*** Opening Available data ***

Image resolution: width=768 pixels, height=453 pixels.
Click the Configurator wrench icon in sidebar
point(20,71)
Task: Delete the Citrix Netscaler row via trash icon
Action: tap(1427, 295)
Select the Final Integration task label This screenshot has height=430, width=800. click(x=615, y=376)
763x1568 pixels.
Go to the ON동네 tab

*** Closing Available data ***
*** Opening Available data ***

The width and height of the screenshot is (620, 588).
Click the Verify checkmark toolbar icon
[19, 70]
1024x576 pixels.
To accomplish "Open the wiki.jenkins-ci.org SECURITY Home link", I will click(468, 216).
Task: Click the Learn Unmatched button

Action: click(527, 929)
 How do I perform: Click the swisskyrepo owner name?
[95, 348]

*** Closing Available data ***

| What needs to be done |
Above are the entries; count how many of their lines contain the word "height" and give only that number.

| Written answer |
3